Feb. 27 (Bloomberg) -- Federal Reserve Chairman Ben S. Bernanke said recent increases in some interest rates may signal the economy is gaining vigor.
“The fact that interest rates have gone up a bit is actually indicative of a stronger economy,” Bernanke said in Washington today in response to questions from members of the House Financial Services Committee. That indicates the Fed’s stimulus is working, he said.
Bernanke also said the central bank’s easing policies are helping to improve demand for homes and cars, and that the housing market is recovering. He was continuing his semi-annual testimony to Congress after speaking yesterday in the Senate.

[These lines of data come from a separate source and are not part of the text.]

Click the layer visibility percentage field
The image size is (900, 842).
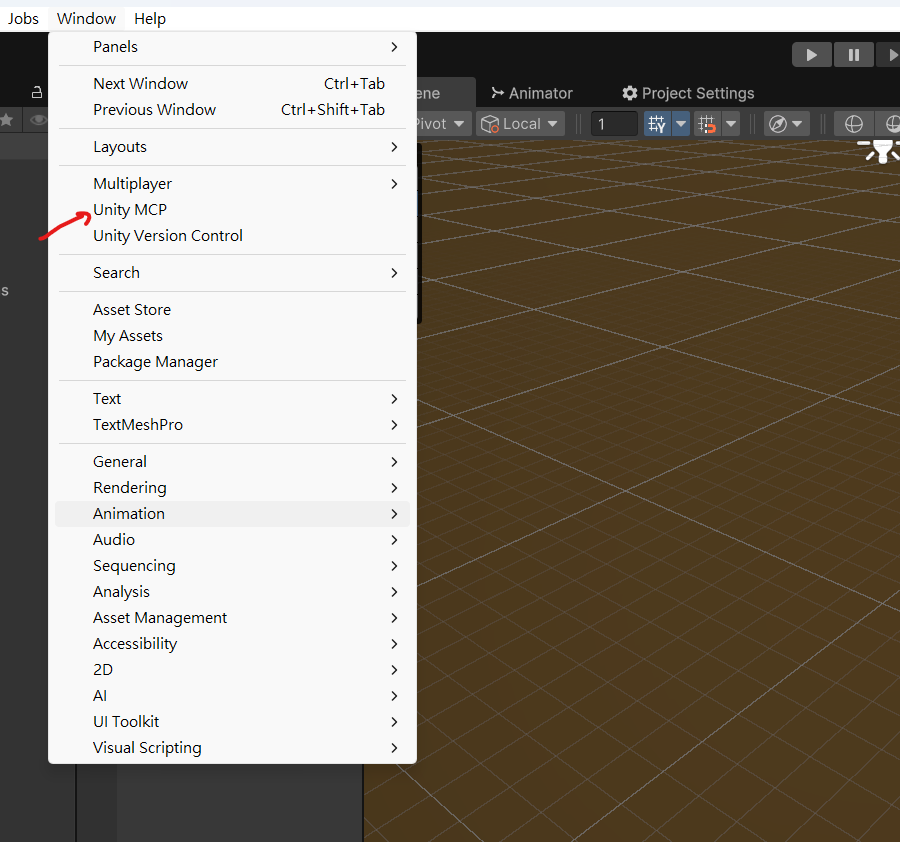[614, 123]
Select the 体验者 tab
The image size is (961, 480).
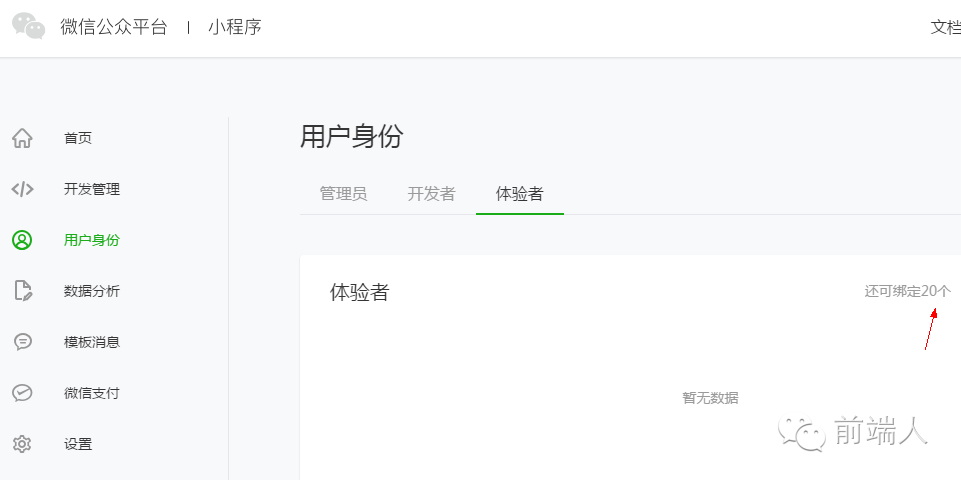click(x=519, y=194)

The world’s largest economy has shown signs that it will resume growth after gross domestic product unexpectedly shrank 0.1 percent in the fourth quarter. Reports today showed that orders for U.S. durable goods excluding transportation gear jumped in January by the most in a year and contracts to buy previously owned homes climbed more than forecast.

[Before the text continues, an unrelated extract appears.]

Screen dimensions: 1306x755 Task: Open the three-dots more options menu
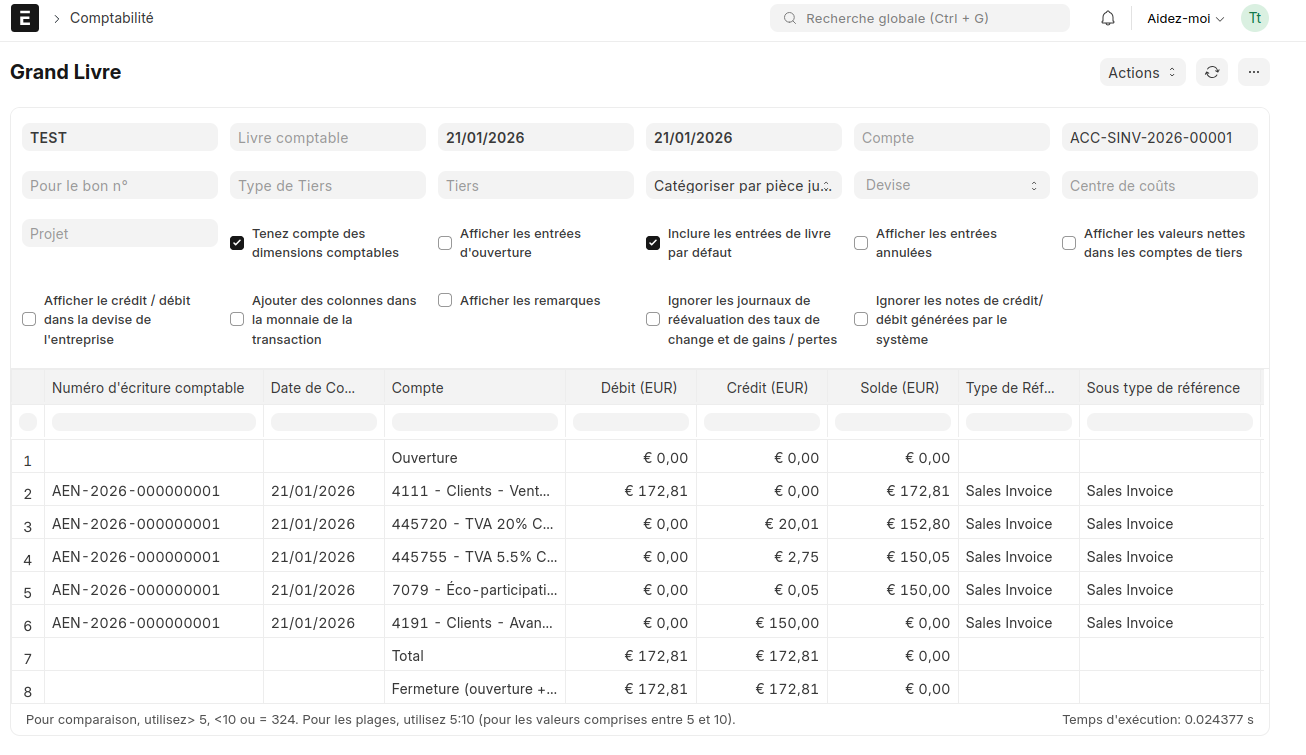1254,72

“We are getting some traction in the housing market, in automobiles and other durable goods” and to “some extent in investment” and commercial real estate, Bernanke said.

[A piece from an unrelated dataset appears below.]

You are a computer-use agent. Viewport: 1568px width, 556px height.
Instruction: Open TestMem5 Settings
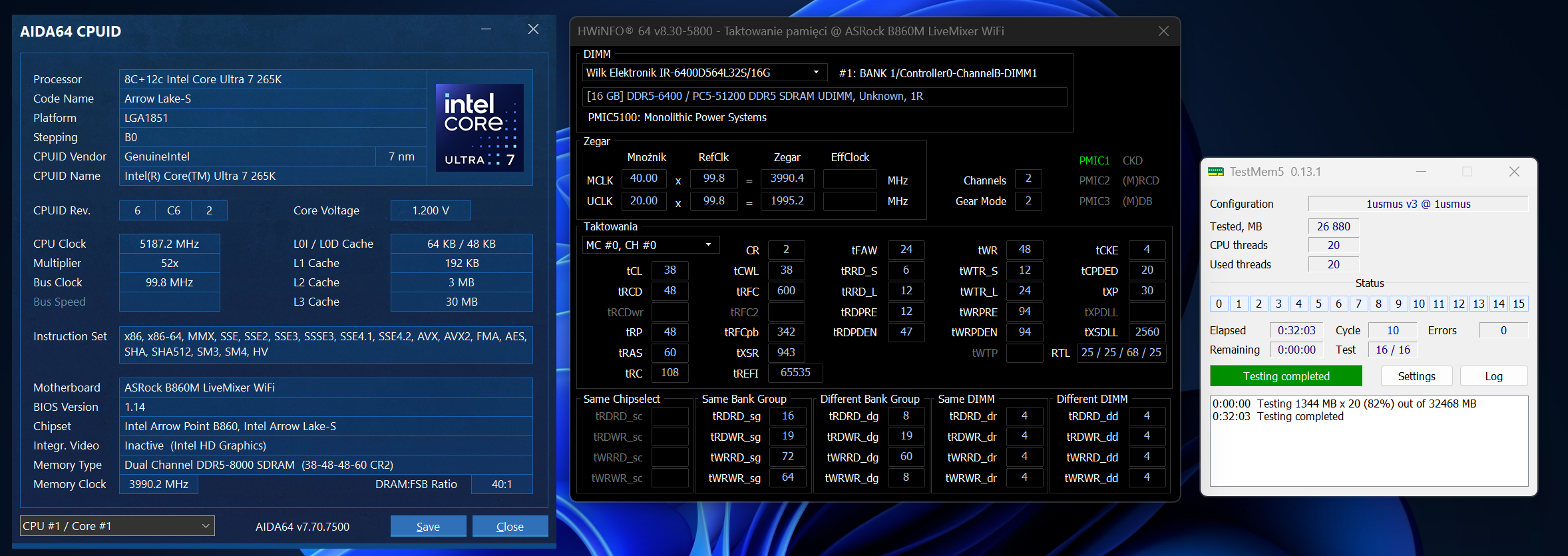[x=1416, y=376]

Job growth in autos and housing has been a bright spot as car- and home-loan availability benefited from the central bank’s strategy of holding its benchmark interest rate low and pressing on with bond purchases of $85 billion a month. The U.S. added 603,000 jobs in the fourth quarter, the fastest pace since the first quarter of last year, Labor Department data show.
U.S. stocks rose, sending the Standard & Poor’s 500 Index higher for a second day, amid economic optimism after the better-than-estimated housing and durable goods data. The S&P 500 climbed 1.1 percent to 1,513.35 at 12:33 a.m. today.
Fed policies also helped to lift the index to a five-year high on Feb. 19, giving support to consumer spending. Bernanke said yesterday in testimony that U.S. share prices don’t appear to be overvalued.
Some interest rates have risen in recent months. The rate on a fixed 30-year mortgage climbed to 3.56 percent in the week ended Feb. 21 from a low of 3.31 percent on Nov. 22, according to data from Freddie Mac.
The yield on the 10-year Treasury note was 1.88 percent at about 12:28 p.m. in New York, up from a record low of 1.379 percent on July 25.
Bernanke also said the central bank will soon conduct of a review of its strategy for an exit from record monetary easing, which involves raising the benchmark interest rate and eventually selling assets.
“We haven’t done a new review of the exit strategy yet I think we will have to do that sometime soon,” Bernanke said in Washington today in response to questions from members of the House Financial Services Committee.
He said he thought the “basic outline” of the existing strategy would hold. “The one thing we could do differently is hold some of the securities a little longer,” he said. “We could just let them run off.”